For a long time, wherever participation was discussed, it was only in the context of grass roots projects, and it was difficult enough there, and often just a label. In the meantime, things have progressed, and one of the most interesting experiments at present is certainly the one launched by terre des homes: A full programme composed largely of grass roots projects, is designed in cooperation with terre des hommes partners from the South. This opens up the possibility of triggering trans-project learning processes on both sides, for the Germans as for their partners. Of course, we know today that change at grass roots level is not enough, that development is also conditional – fundamentally conditional – upon societal structural reforms. The difficult question whether and how participation is possible at that structural and institutional level is answered in the affirmative by the experiences made in reforming the Yemeni educational system.
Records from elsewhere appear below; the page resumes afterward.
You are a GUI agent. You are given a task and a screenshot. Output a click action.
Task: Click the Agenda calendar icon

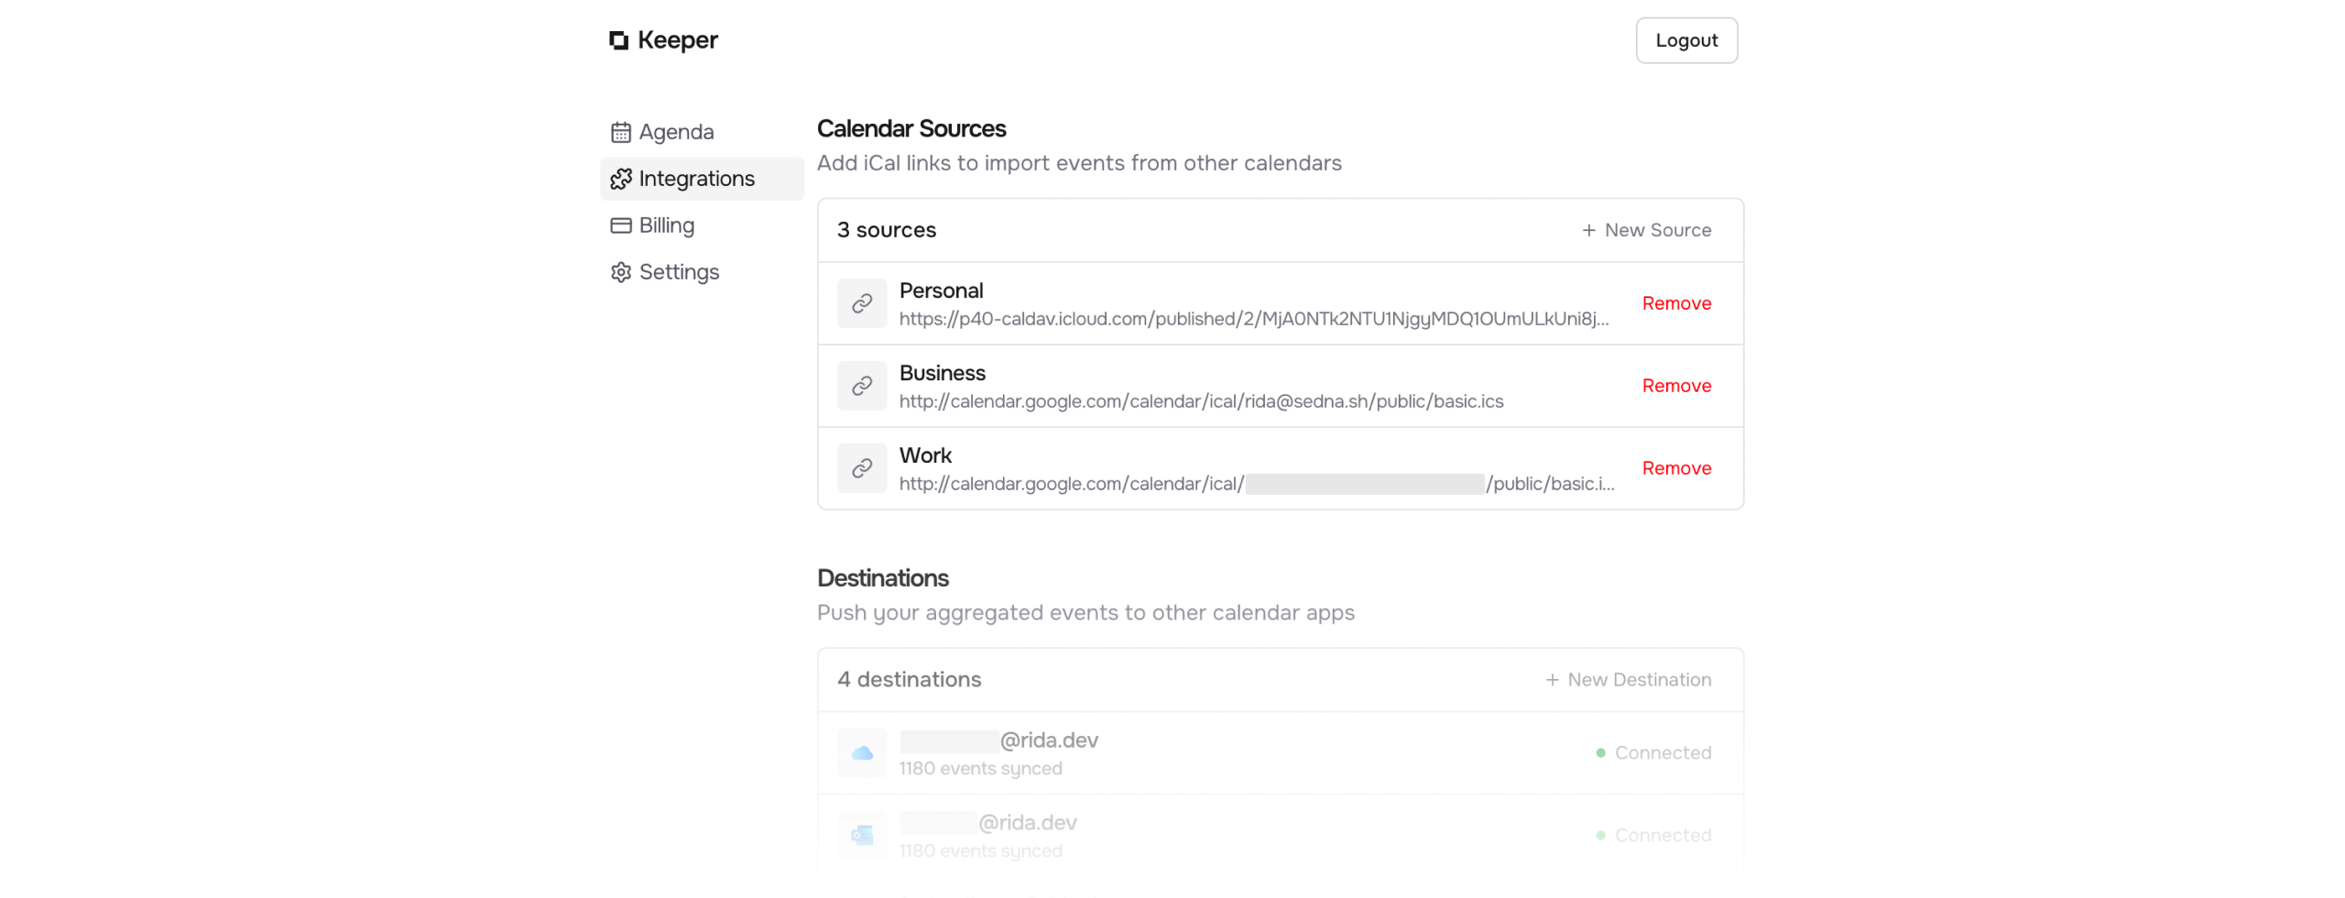click(x=620, y=132)
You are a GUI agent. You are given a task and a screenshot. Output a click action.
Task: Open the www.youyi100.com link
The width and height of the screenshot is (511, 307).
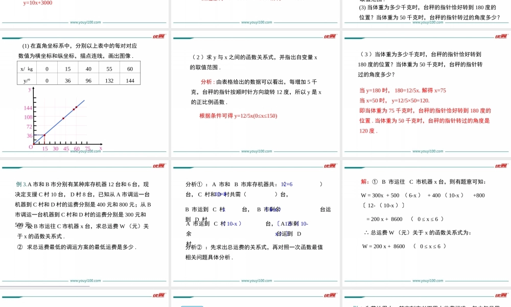[x=84, y=151]
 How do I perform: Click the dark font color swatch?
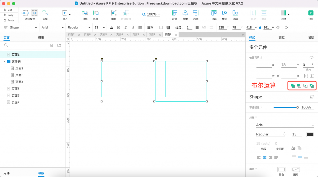[x=310, y=134]
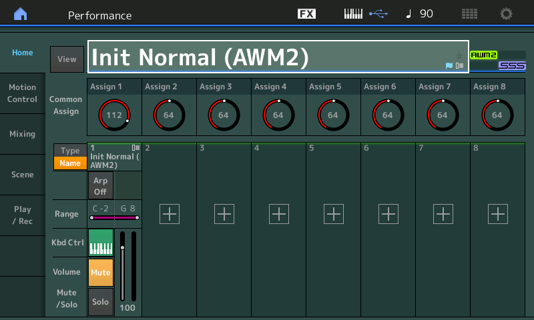
Task: Click the MIDI keyboard connection icon
Action: pos(353,14)
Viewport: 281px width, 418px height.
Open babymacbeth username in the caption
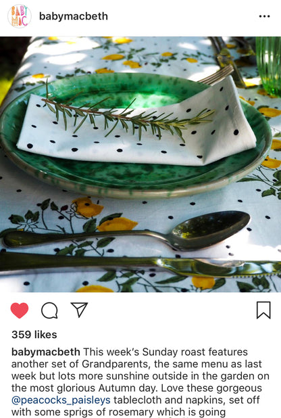click(x=45, y=352)
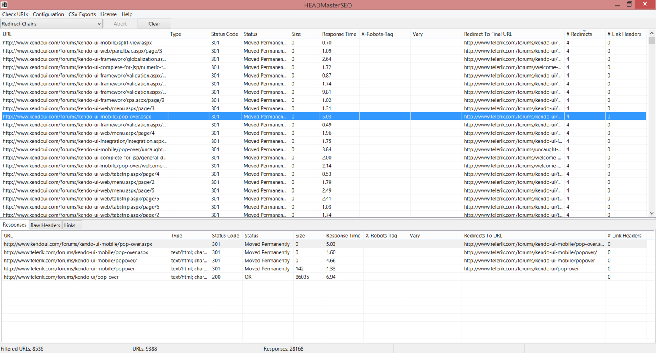Select the telerik.com kendo-ui/pop-over 200 OK response row
The width and height of the screenshot is (656, 353).
324,277
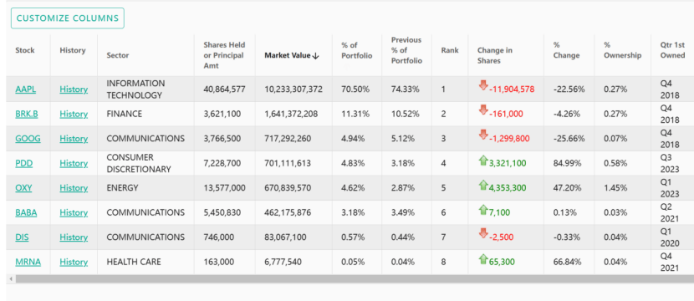694x301 pixels.
Task: Click the horizontal scrollbar under the table
Action: [x=354, y=279]
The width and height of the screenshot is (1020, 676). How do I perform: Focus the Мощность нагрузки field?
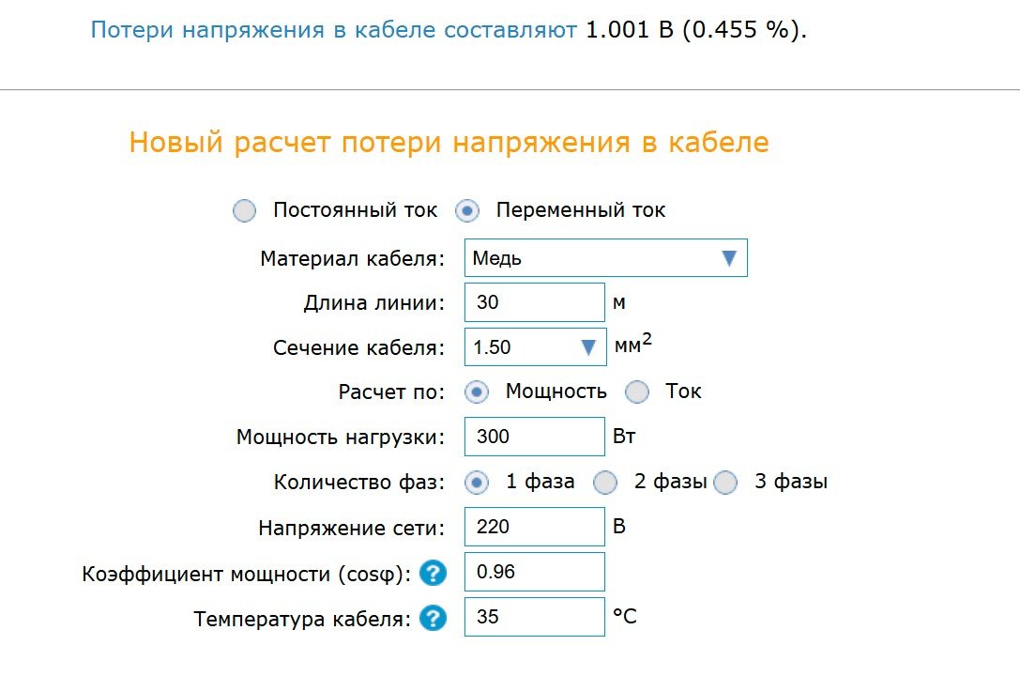pyautogui.click(x=535, y=437)
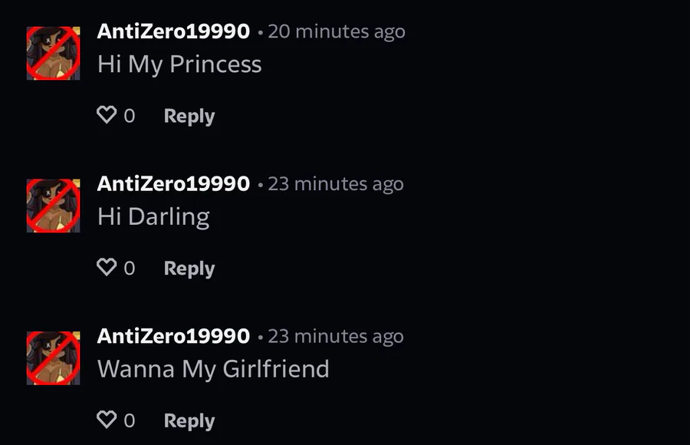690x445 pixels.
Task: Click the "20 minutes ago" timestamp
Action: 337,31
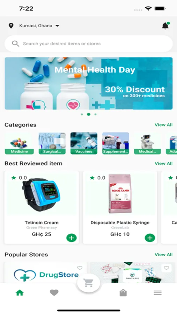This screenshot has height=314, width=177.
Task: Add Disposable Plastic Syringe with plus button
Action: (x=150, y=238)
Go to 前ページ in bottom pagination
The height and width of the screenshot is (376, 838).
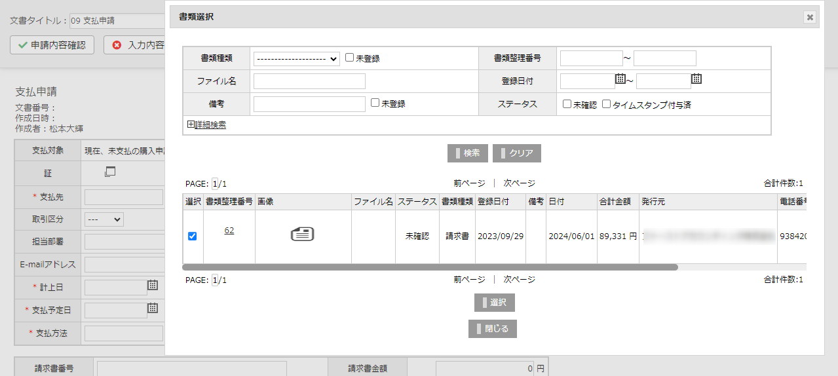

What that experience shows is that it is not enough just for German government advisers to cooperate with local ministry officials. While that may be a vital requirement, it needs to be flanked by participative cooperation between the partner government and its populace. Thus, Participation will not only lead to less patronage by the North but also to more grass roots democracy in the country itself. What is also clear, however, is that without the impulse given by the German advisers and their project support, the whole process would not have got underway – not self-development, but participation. Initiatives like the one described in Braun’s article are still very rare – they show how far participation can and should go.

Finally, Frank Bliss's article shows how difficult it is to find the right partners for participative processes. Over the years, the development organisations – with no exception of NGOs – have groomed or fashioned a network of partners which permits a kind of pseudo-participation that is hard to distinguish from the real thing. There is thus a risk of the concept of participation undermining itself in being implemented.